• [PERMINTAAN A]: Berdasarkan teks tentang konflik Israel dan Hamas, jelaskan dalam satu sampai tiga kalimat mengapa Hamas meluncurkan serangan roket pada Mei 2021.

• [BLOK TEKS]:
(oleh : Ummu Hanif, Penggamat Sosial dan Keluarga)
Konflik Israel dan Hamas kembali meletus pada 10 Mei 2021 lalu, beberapa hari sebelum Idulfitri. Alasan Hamas meluncurkan serangan roket adalah membalas sikap aparat keamanan Israel yang menghalangi dan menyerang warga Palestina saat beribadah di kompleks Masjid Al-Aqsa di Yerusalem.
Selain itu, mereka juga membalas sikap pemukim Israel karena hendak mengusir para penduduk Palestina yang menetap di kawasan Sheikh Jarrah, sebelah timur Yerusalem. Perseteruan sengit antara Hamas dan Israel ini, membuat puluhan ribu warga Palestina kehilangan tempat tinggal dan mengungsi.

• [ENTRI YANG DIBERIKAN]:
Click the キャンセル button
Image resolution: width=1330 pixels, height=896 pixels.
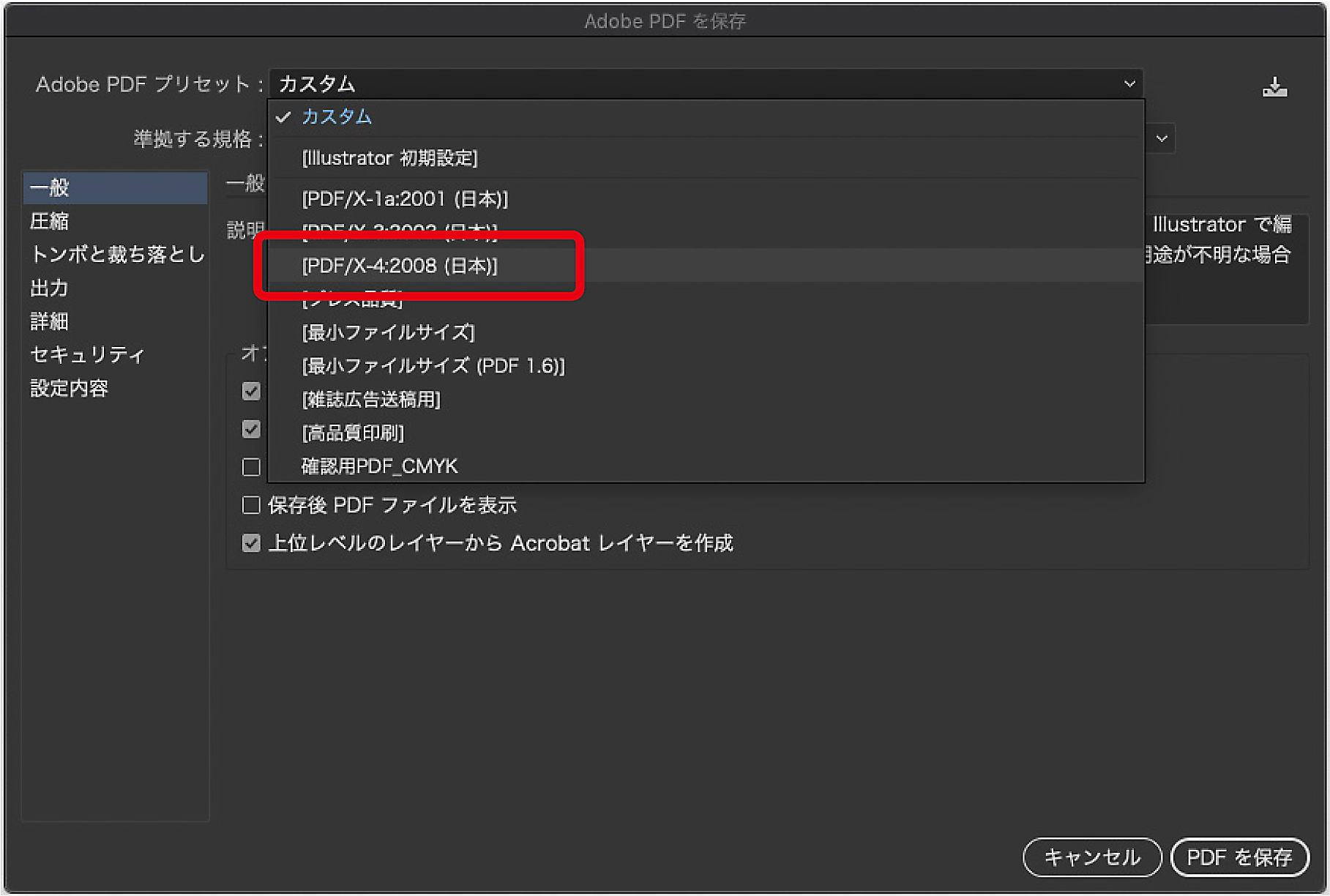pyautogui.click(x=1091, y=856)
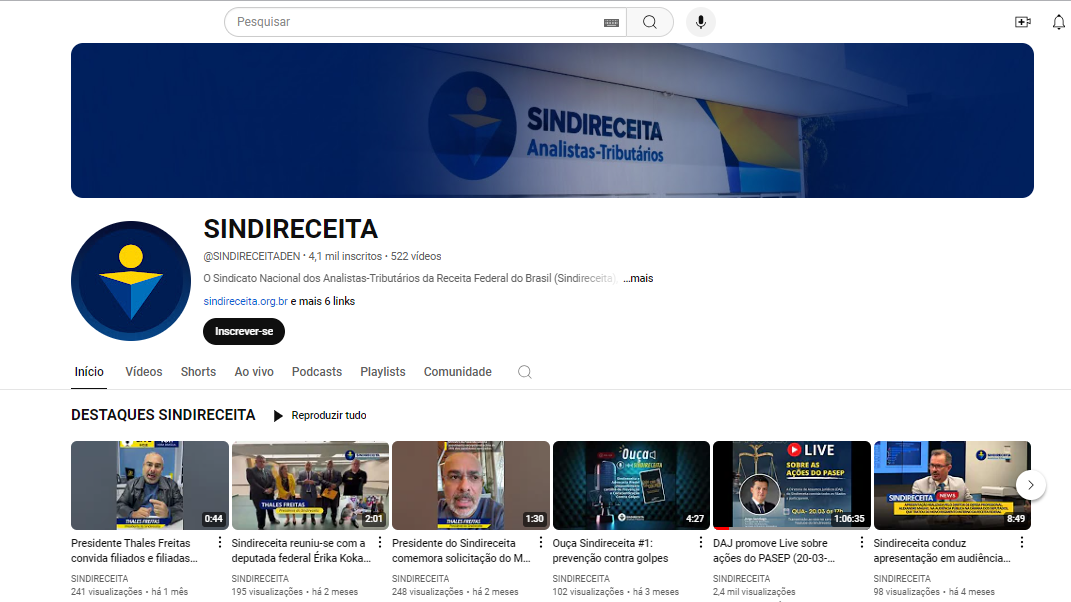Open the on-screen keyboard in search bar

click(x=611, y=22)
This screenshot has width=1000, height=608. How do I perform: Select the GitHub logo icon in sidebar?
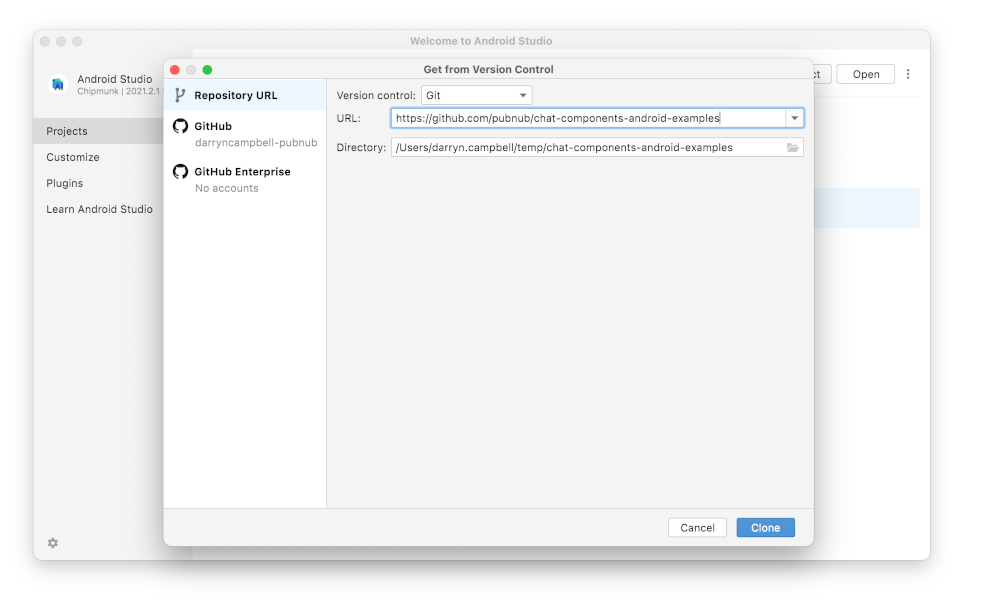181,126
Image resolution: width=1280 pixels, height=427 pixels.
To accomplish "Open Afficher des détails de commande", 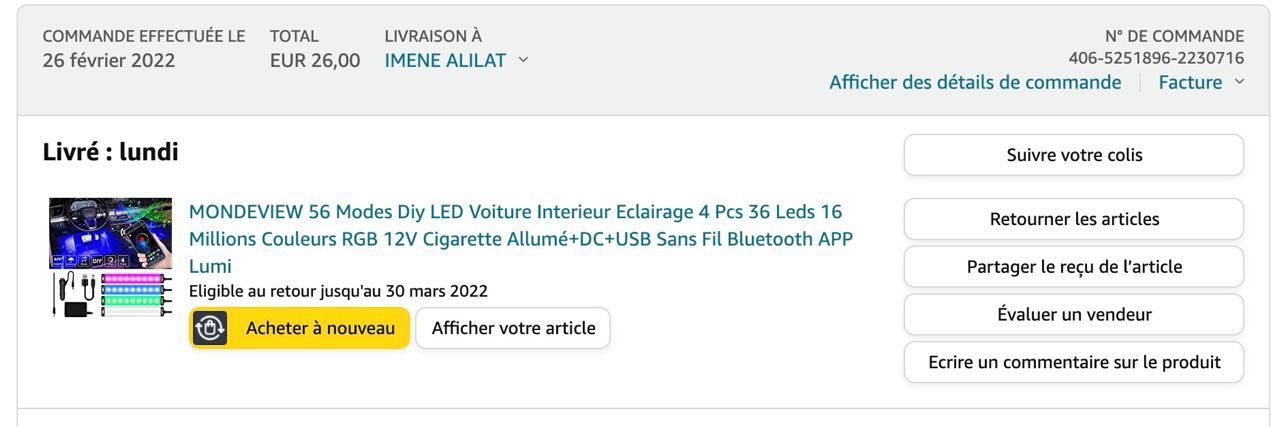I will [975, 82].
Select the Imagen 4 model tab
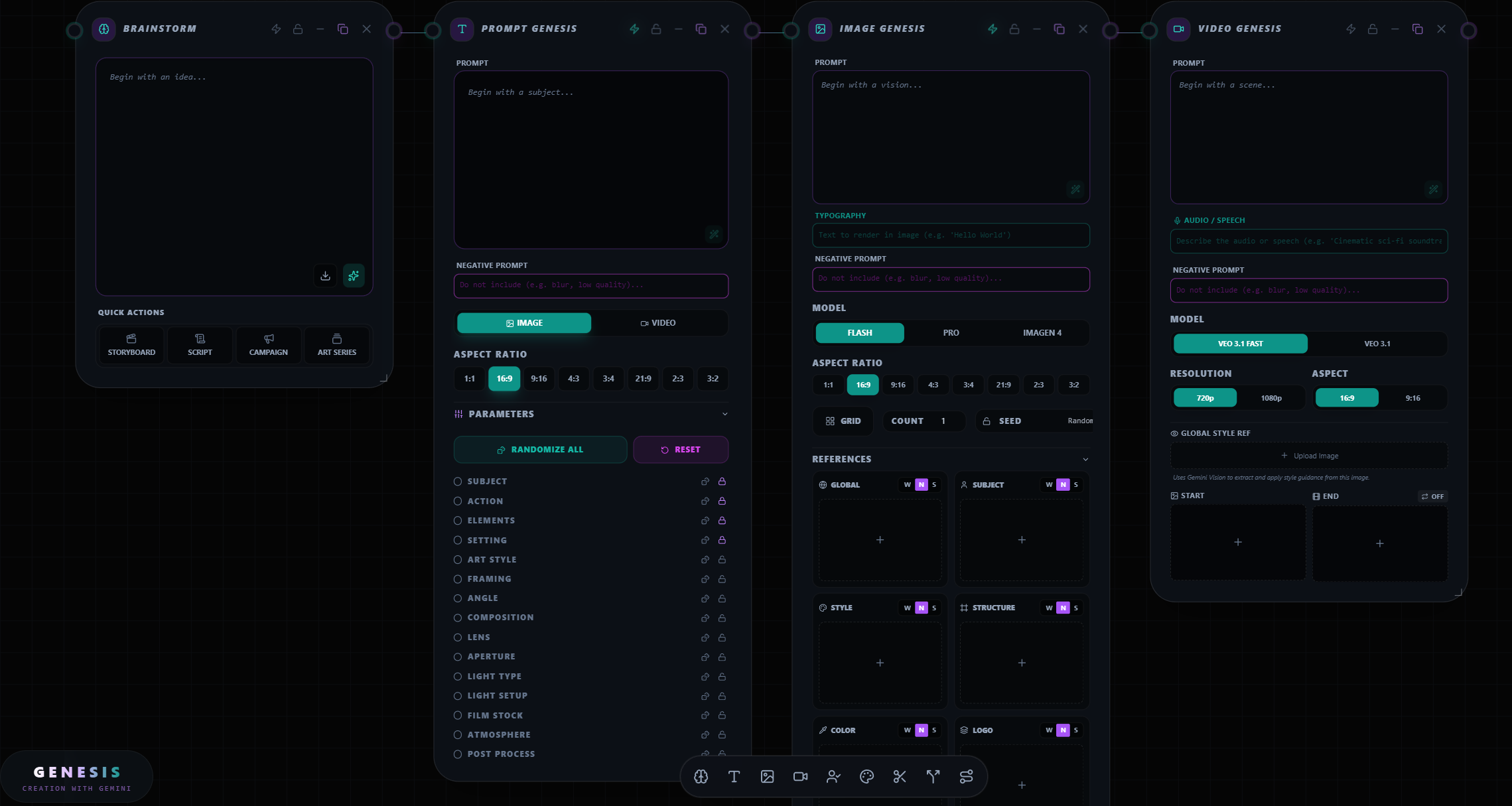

• [PERMINTAAN B]: Sebutkan jumlah baris dalam catatan yang memuat kata "pixels" dengan memperhatikan huruf besar dan kecil. Tuliskan angkanya saja.

• [HASIL YANG BENAR A]: Hamas meluncurkan serangan roket untuk membalas sikap aparat keamanan Israel yang menghalangi dan menyerang warga Palestina saat beribadah di kompleks Masjid Al-Aqsa di Yerusalem. Selain itu, serangan tersebut juga membalas sikap pemukim Israel yang hendak mengusir penduduk Palestina yang menetap di kawasan Sheikh Jarrah, sebelah timur Yerusalem.

• [HASIL YANG BENAR B]: 2